> ARTICOLO:
La storia procede raccontando il suo tentativo di dormire e tutto ciò che accade ad impedirglielo, meglio conosciuto come "la sua vita che, per quanto scarna, non scompare neanche se lei decide di farlo".
Incredibilmente la trama è tutta qui, eppure la Moshfegh riesce, grazie a una scrittura scorrevolissima e una forte dose di black humor, a tenerla in piedi senza annoiare, fino a un finale che lascia un po' perplessi, ma che non posso svelarvi OVVIAMENTE.
Molto consigliato.
Di seta e di sangue di Qiu Xiaolong ed. Marsilio:
Amo moltissimo Qiu Xiaolong, giallista cinese (che non vive in Cina) in grado di costruire pregevoli trame investigative coinvolgenti e mai artificiose.
Il protagonista è l'ispettore Chen, curioso esempio di dissidente integrato nel sistema, troppo intelligente per farsene fagocitare, ma anche per opporvisi apertamente e strenuamente
Sospeso tra le sue indubbie e brillanti capacità investigative e la volontà di dedicarsi allo studio della letteratura cinese, Chen porta avanti le sue indagini senza forzature o misteriose intuizioni , il tutto mangiando spesso cose che per i nostri stomaci occidentali sono davvero strong (se siete animalisti fatevi molto coraggio).
La cosa più interessante dei suoi gialli è l'ambientazione: la Cina, un mondo distopico eppure realmente esistente, in cui un presente capitalista e un passato comunista si saldano in un modo che ha dell'inquietante e dell'orwelliano.
Inoltre, per noi stolti occidentali che studiamo poco e male la storia dell'Oriente, è davvero una fonte di informazioni e un ripasso storico di quello che fu il periodo maoista visto che, solitamente, tutti i crimini su cui indaga affondano le proprie radici nel passato.
In "Di seta e di sangue" un misterioso serial killer uccide giovani ragazze del mondo dell'intrattenimento dopo averle denudate e aver infilato loro un qipao rosso (il tipico abito cinese che in realtà in questo libro si scopre essere tipico solo di una minoranza etnica).
Il qipao per intenderci |
Perché le uccide? Perché fa indossare loro proprio un qipao?
Le storie con i serial killer sono sempre ad altissimo tasso di rischio. Di solito finiscono in un casino assurdo o in un bicchier d'acqua, questa invece mantiene la sua promessa fino alla fine.
Pecca forse un po' di schematismo nella parte psicologica, ma che bellezza leggere finalmente un giallo che è un giallo e non qualcosa che procede per caso, intuizione, sesto senso e altri deus ex machina vari ed eventuali.

> CONSEGNA: Trascrivi con precisione il passo dell'articolo da "Il qipao per" a "vari ed eventuali.". Il materiale che segue non ha alcun ruolo in questo lavoro.

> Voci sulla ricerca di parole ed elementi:
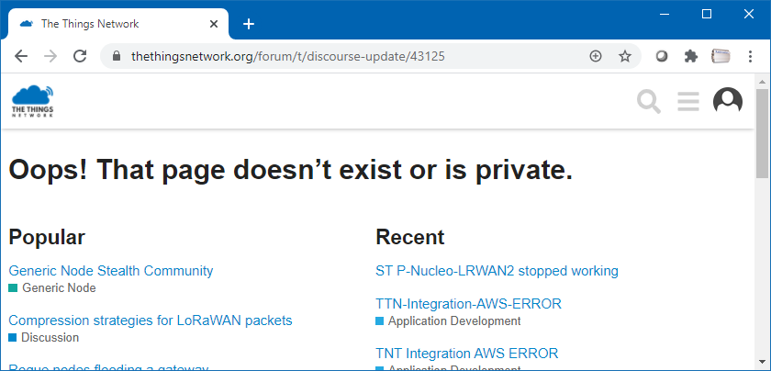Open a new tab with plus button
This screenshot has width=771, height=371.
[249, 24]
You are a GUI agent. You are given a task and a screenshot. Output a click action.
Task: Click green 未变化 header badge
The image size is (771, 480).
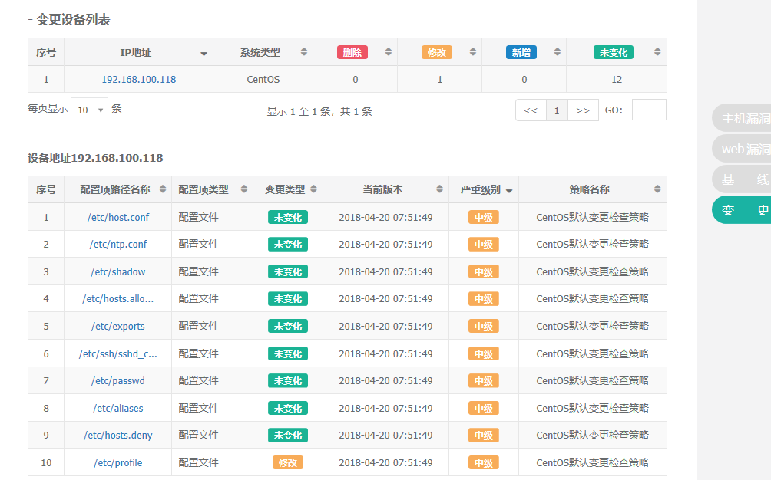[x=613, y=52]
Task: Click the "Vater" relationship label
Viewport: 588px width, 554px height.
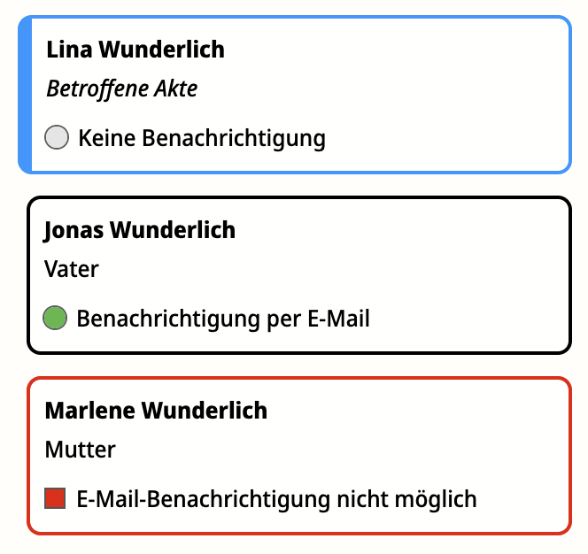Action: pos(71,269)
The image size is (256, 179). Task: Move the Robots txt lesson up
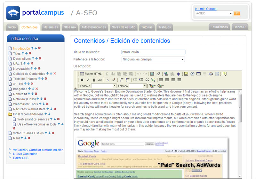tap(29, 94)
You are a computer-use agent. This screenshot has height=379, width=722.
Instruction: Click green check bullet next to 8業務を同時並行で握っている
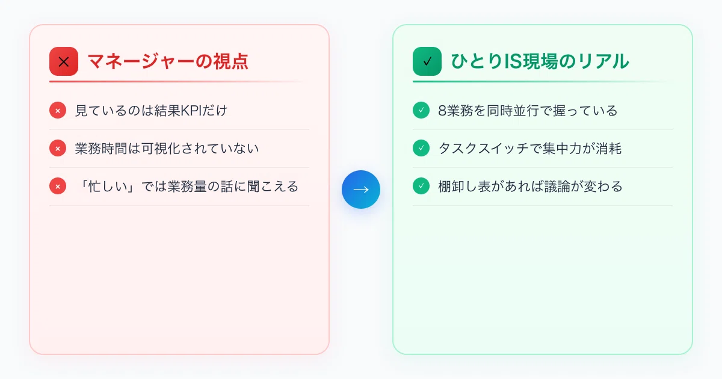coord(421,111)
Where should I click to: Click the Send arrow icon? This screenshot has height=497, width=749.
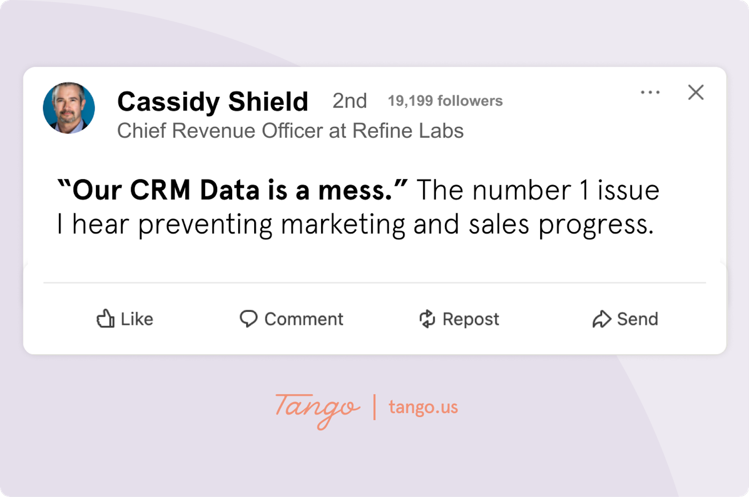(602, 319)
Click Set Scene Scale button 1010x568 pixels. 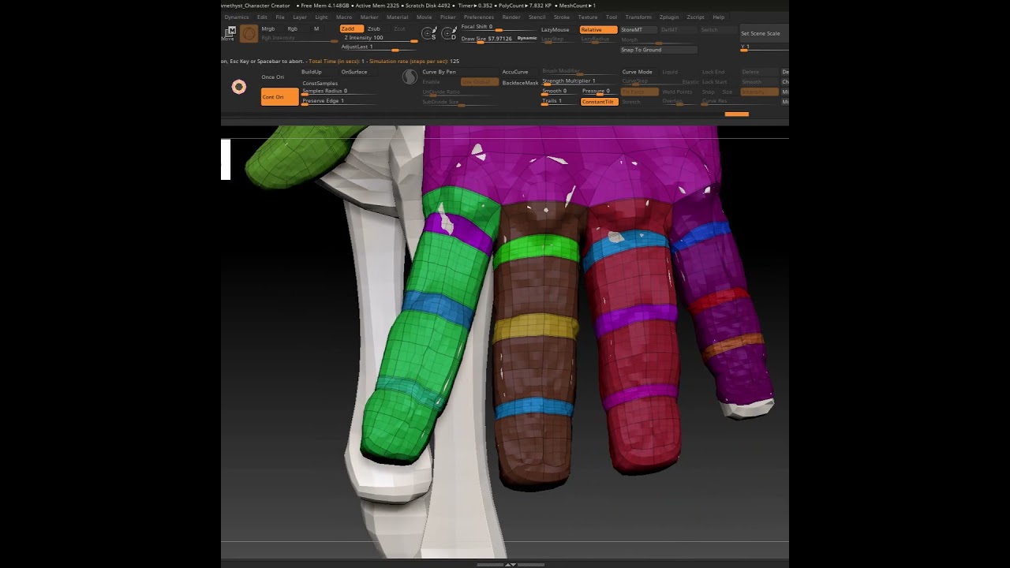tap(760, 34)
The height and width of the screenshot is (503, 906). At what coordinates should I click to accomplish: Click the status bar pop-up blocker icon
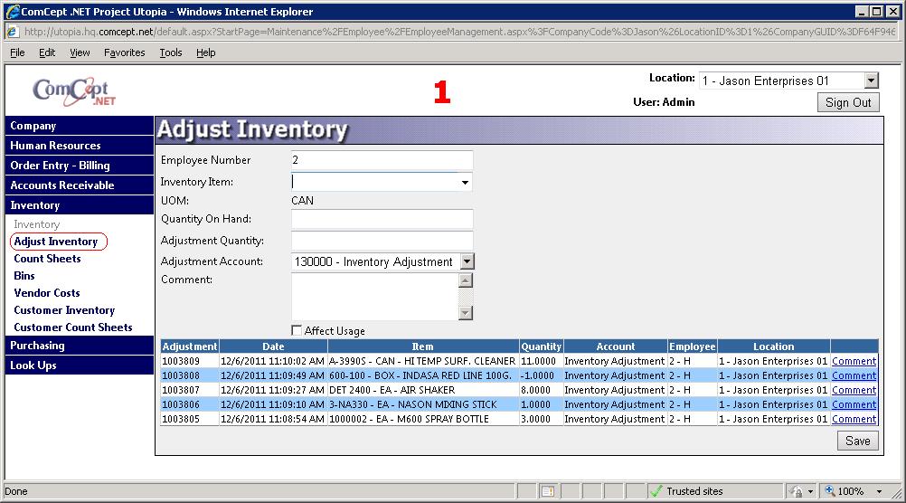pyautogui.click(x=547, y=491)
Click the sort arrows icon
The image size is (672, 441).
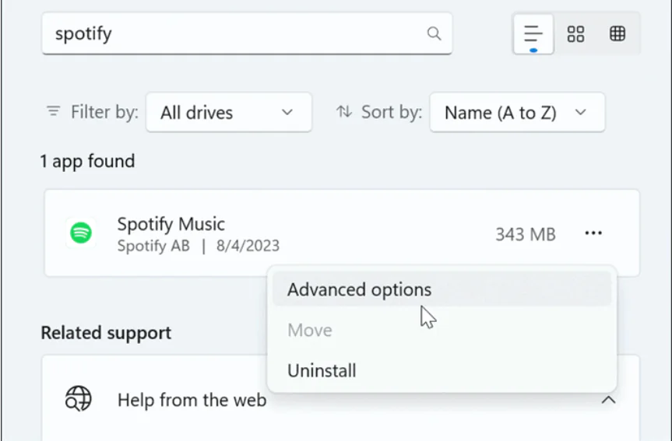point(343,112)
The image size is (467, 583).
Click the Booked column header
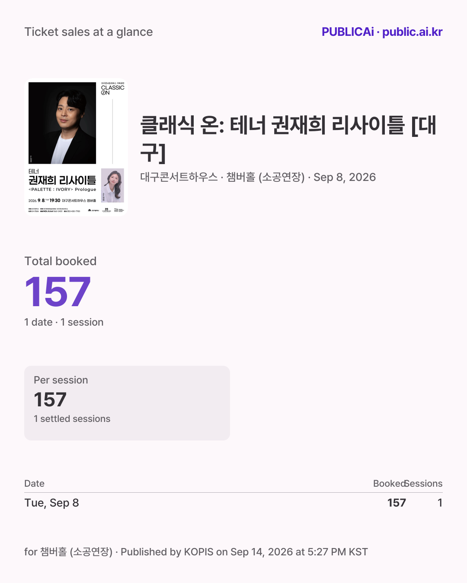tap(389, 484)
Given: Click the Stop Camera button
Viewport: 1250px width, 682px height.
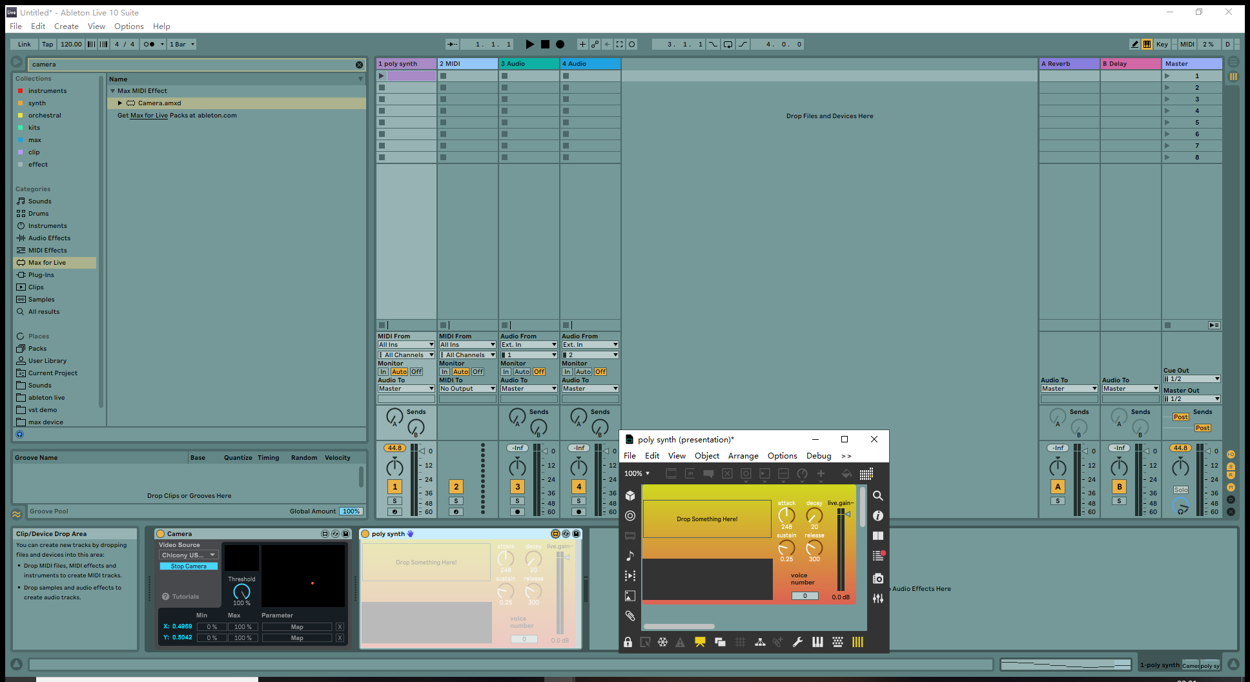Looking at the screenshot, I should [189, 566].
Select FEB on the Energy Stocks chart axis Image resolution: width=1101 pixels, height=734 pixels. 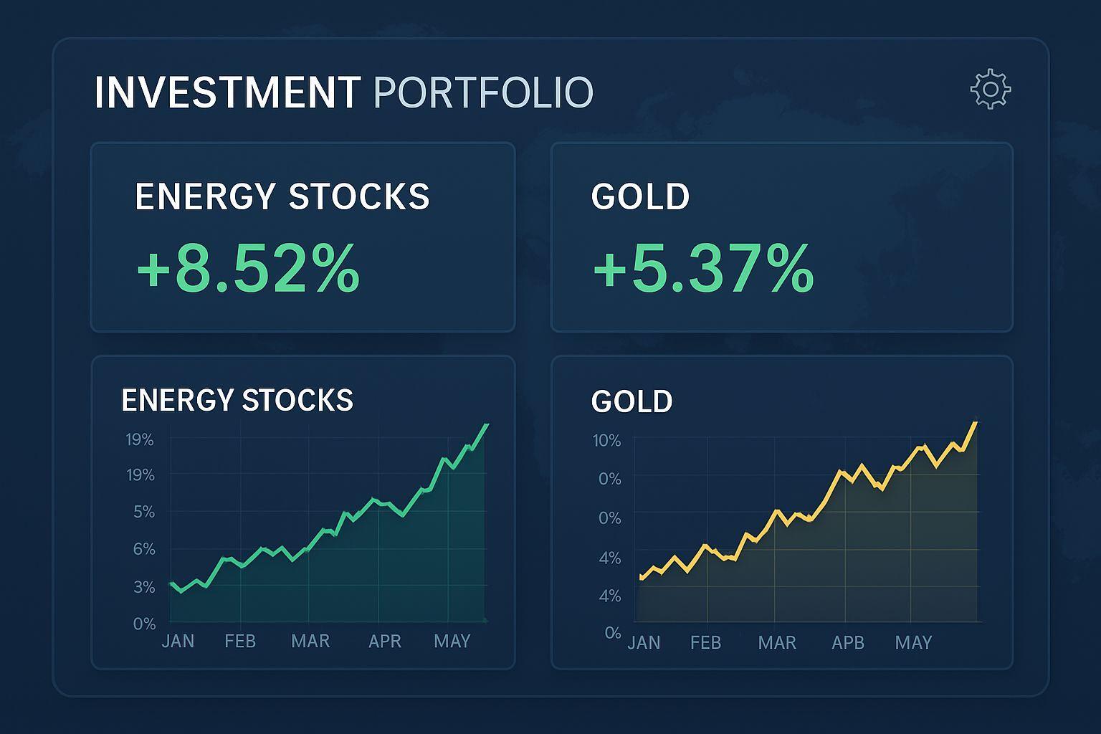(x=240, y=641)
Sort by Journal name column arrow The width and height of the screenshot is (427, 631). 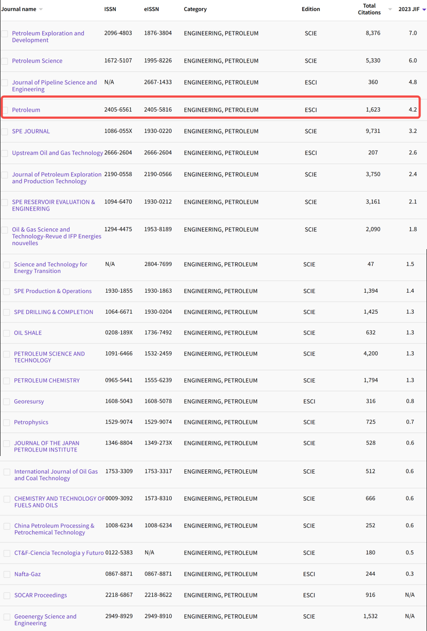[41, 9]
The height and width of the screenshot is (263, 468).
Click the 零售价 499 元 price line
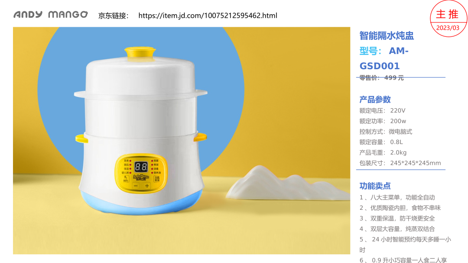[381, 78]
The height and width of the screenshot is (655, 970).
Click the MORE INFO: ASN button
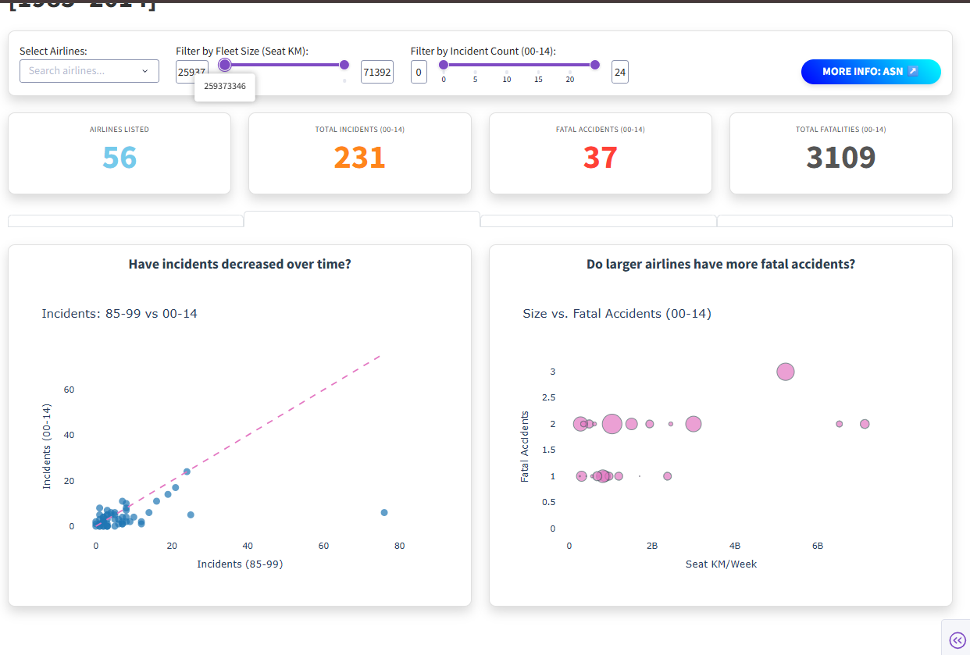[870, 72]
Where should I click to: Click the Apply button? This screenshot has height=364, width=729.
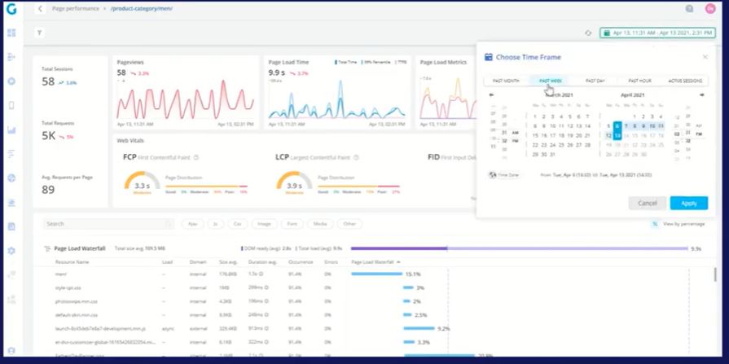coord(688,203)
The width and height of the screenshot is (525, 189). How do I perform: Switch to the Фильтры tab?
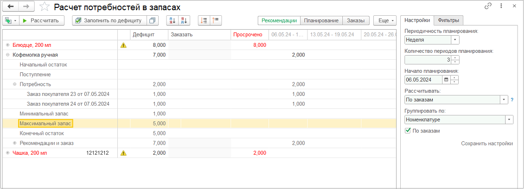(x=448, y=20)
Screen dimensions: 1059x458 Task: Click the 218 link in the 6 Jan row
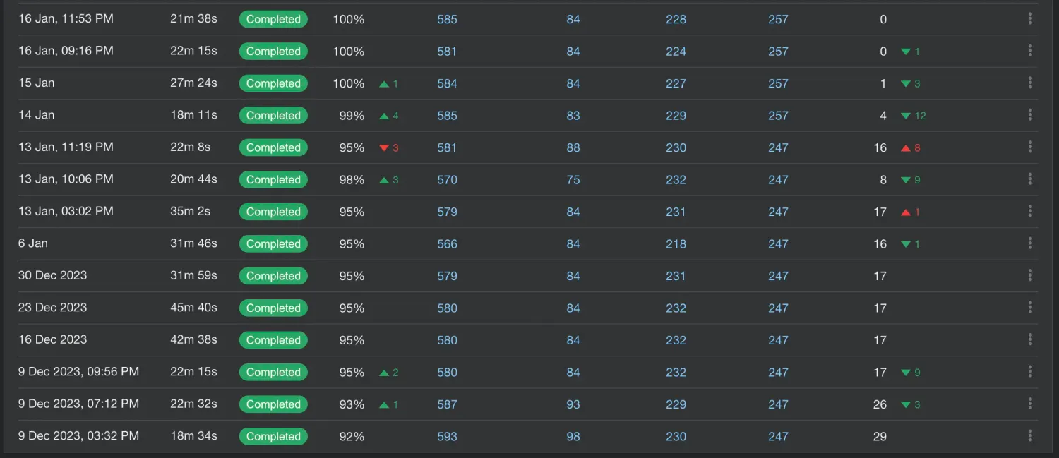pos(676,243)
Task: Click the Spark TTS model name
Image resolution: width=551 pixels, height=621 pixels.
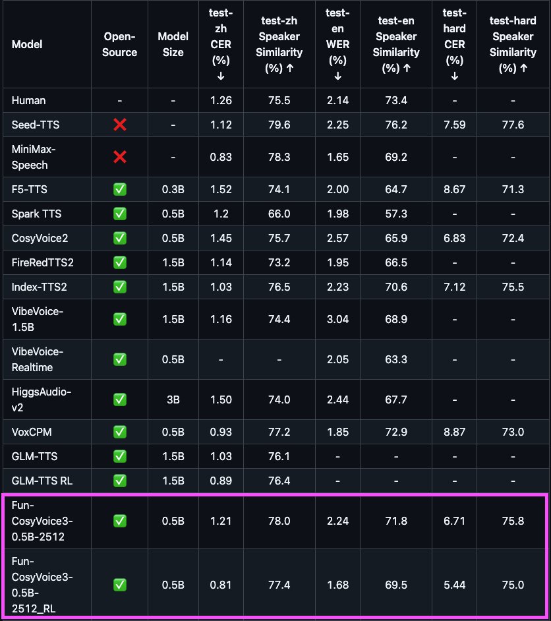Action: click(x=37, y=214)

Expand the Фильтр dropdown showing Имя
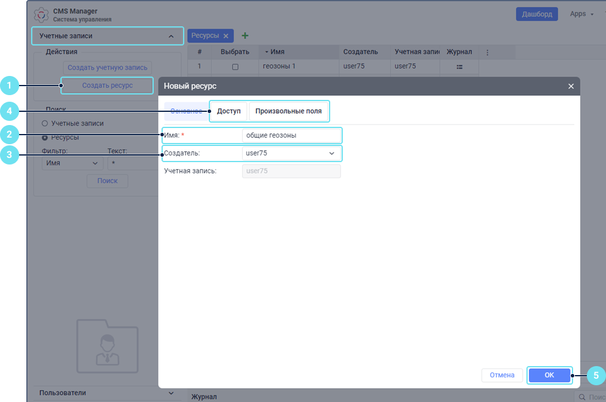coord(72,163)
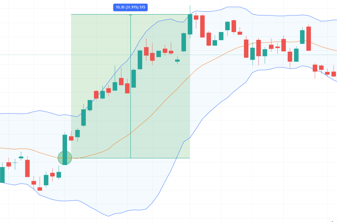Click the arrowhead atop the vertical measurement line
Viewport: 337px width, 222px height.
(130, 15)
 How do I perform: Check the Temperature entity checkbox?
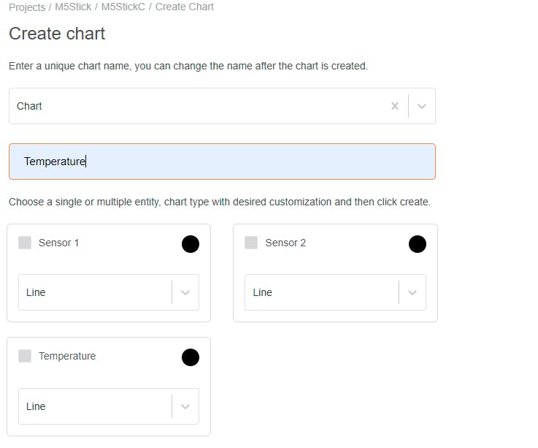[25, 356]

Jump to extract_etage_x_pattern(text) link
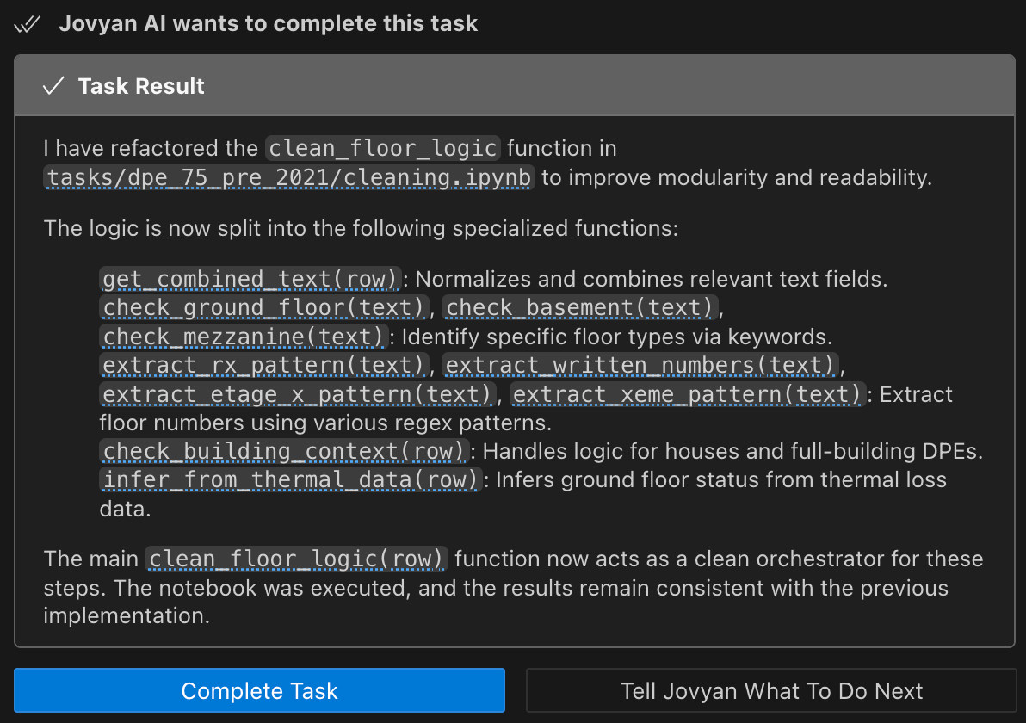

> SOLUZIONE DELL'ESERCIZIO:
Il qipao per intenderci |
Perché le uccide? Perché fa indossare loro proprio un qipao?
Le storie con i serial killer sono sempre ad altissimo tasso di rischio. Di solito finiscono in un casino assurdo o in un bicchier d'acqua, questa invece mantiene la sua promessa fino alla fine.
Pecca forse un po' di schematismo nella parte psicologica, ma che bellezza leggere finalmente un giallo che è un giallo e non qualcosa che procede per caso, intuizione, sesto senso e altri deus ex machina vari ed eventuali.